Telling the Truth in a Relationship: Being Moral or Being Stupid?

Today, I pondered this notion… whether telling the truth sometimes is a smart idea. I know plenty of circumstances in life often warrant telling a lie… most common in our family is sometimes we have hidden the passing of an elderly family member from an equally elderly member to prevent them from having to go through the grief and perhaps damage their already fragile/failing health. Whether or not doing something like this is valid and moral, it is up to you to decide where you think “telling the truth” is beneficial.

Relationship: Is telling the truth BENEFICIAL or HARMFUL?
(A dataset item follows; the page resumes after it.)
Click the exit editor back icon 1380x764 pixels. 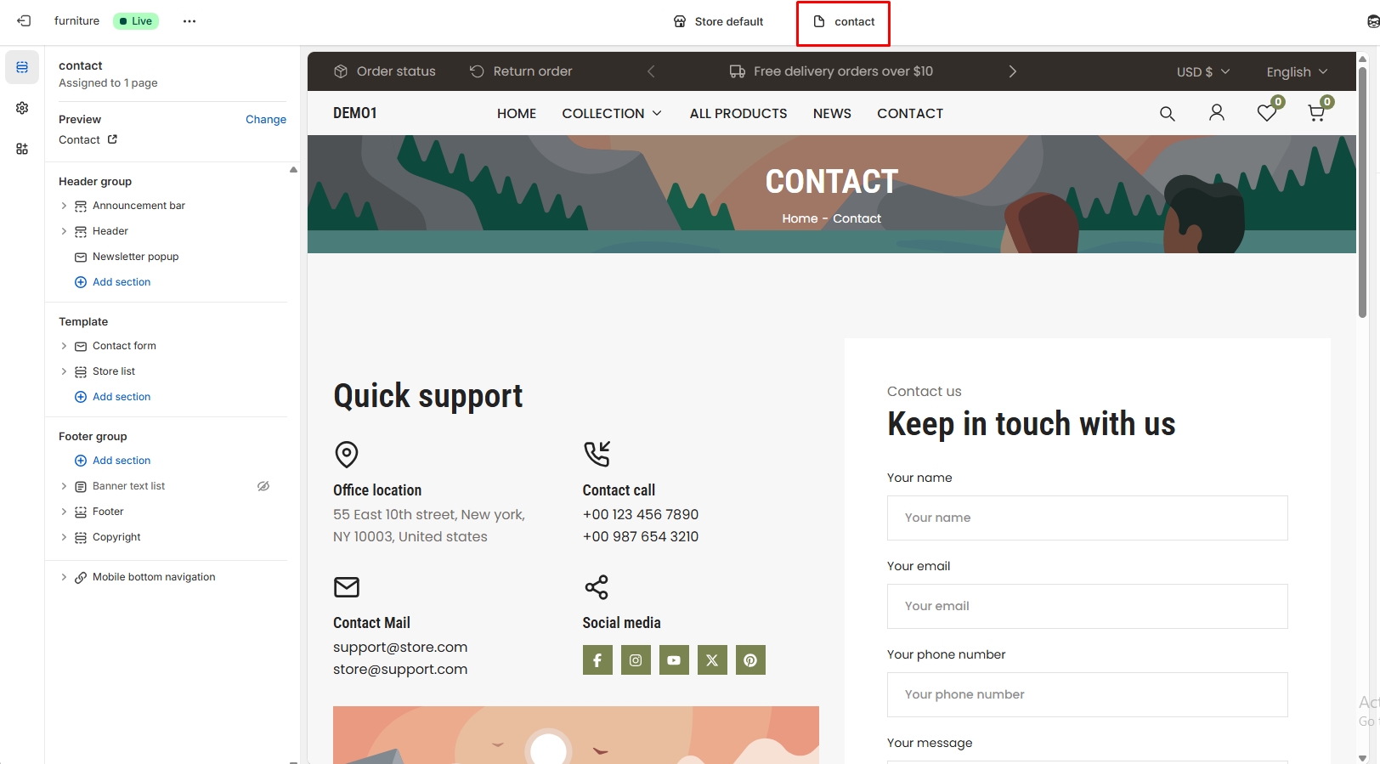click(24, 21)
Today, I encountered one of the many times this has happened to me recently in my relationship where telling the truth didn’t always render goodwill or an understanding. I’m finding myself being more drawn-back from wanting to tell the truth to my Bebe. I always believed that in a relationship, one should be truthful about the type of person we are and of course, speak the truth. I particularly find it revolting for people to lie to their boyfriend, girlfriend, partner, significant other, spouse, or what have you… However, recently, I’ve been often trying to hide myself away from telling her things about myself. Ever sinec the initial incident, I’ve tried to avoid conversations of my personal life (to a degree obviously), my experiences or family matters because I have found sometimes she makes judgments and begins to have negative attitudes towards things I say and thus, have sheltered most of our conversations away from those topics.
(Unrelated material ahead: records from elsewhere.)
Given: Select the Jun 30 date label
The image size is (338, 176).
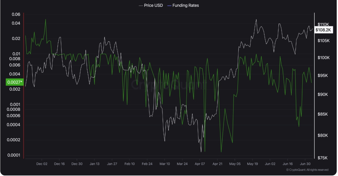Looking at the screenshot, I should coord(305,164).
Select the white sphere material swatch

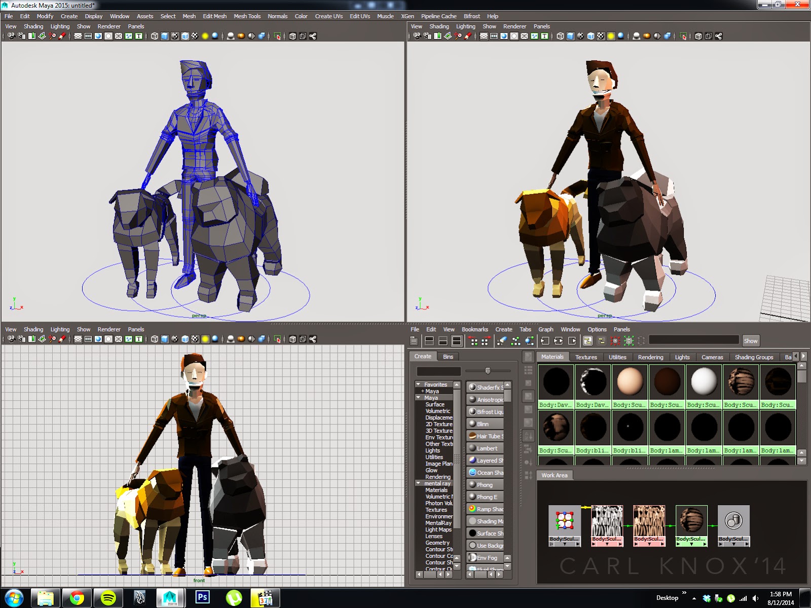pos(704,381)
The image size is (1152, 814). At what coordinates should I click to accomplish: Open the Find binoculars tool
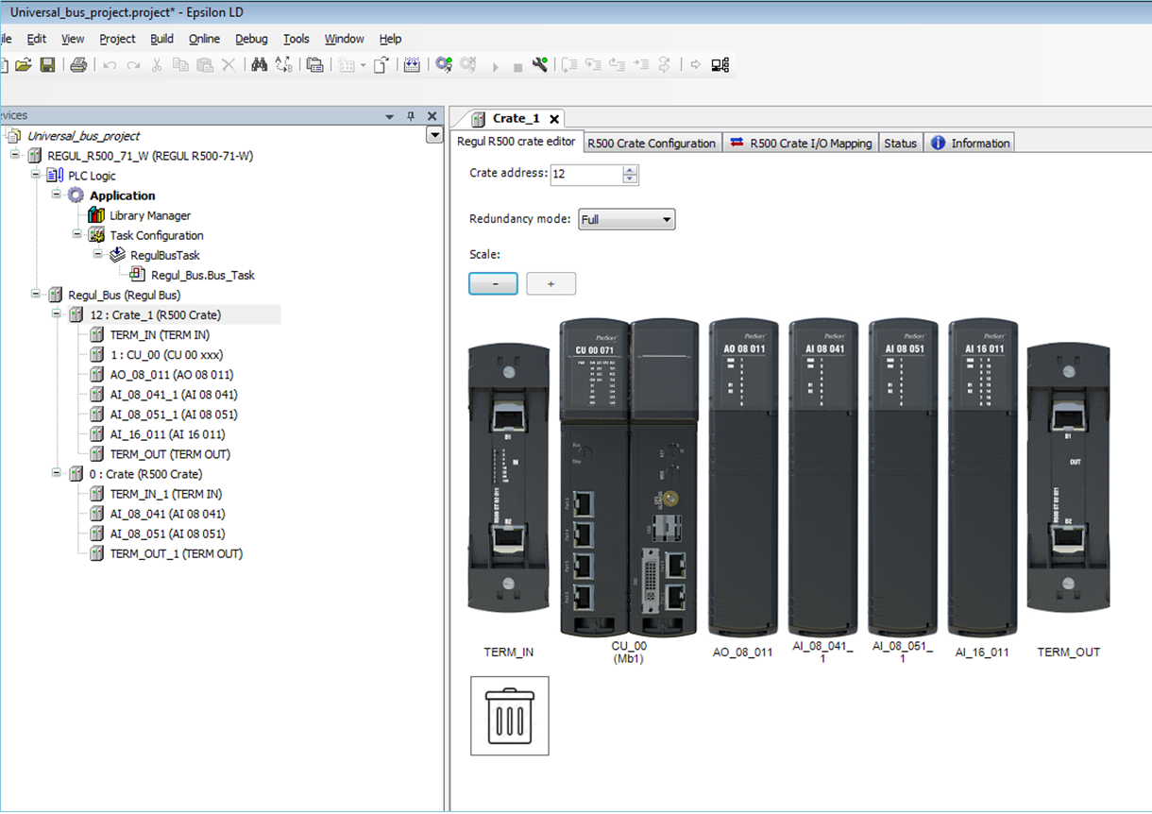[259, 65]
I made a grave mistake today, bringing up the topic of my mom with her. I love my mom dearly and hold her in high respects, but it is no truth if I say I do not get into fights with her, disagreements, or arguments. I do not “like” or “condone” everything my mom does, so sometimes the differences in opinions generate friction, but does not mean we do not live well under a single household. Oddly enough, the dynamics of this family is truly held together by our two different personalities resulting in a fairly complimentary roles in our family unit.

So… which comes to the point of me telling her about my family and talking about my family. Today, she drew some very negative conclusions about the way I talked about my mom. Maybe you could say I often make conversations more 誇張 (exaggerated) than they really are, but she takes what I say and then holds it against me and gets all upset with me about it. I will admit, I have my downfalls as a person, there are times when some people have chastised me with the way I have spoken with my mom or reacted to something she’s done. I’m not saying I’m the “perfect son” (although would say I am a “good son”), so surely, there sometimes are lines that get crossed. Nevertheless, she was very unhappy with me telling about my conversations with my mom. Suffice to say, I can understand that perhaps she would dare not speak to her own parents that way, but to criticize me seems awkward, especially when she does not know the fully story or the scenarios which led up to the point. In the past, I have criticized her about the way she treats her brothers (including elder ones) and she went all pissy on me about it… and now, she turns around on me and gives me shit for it -__-”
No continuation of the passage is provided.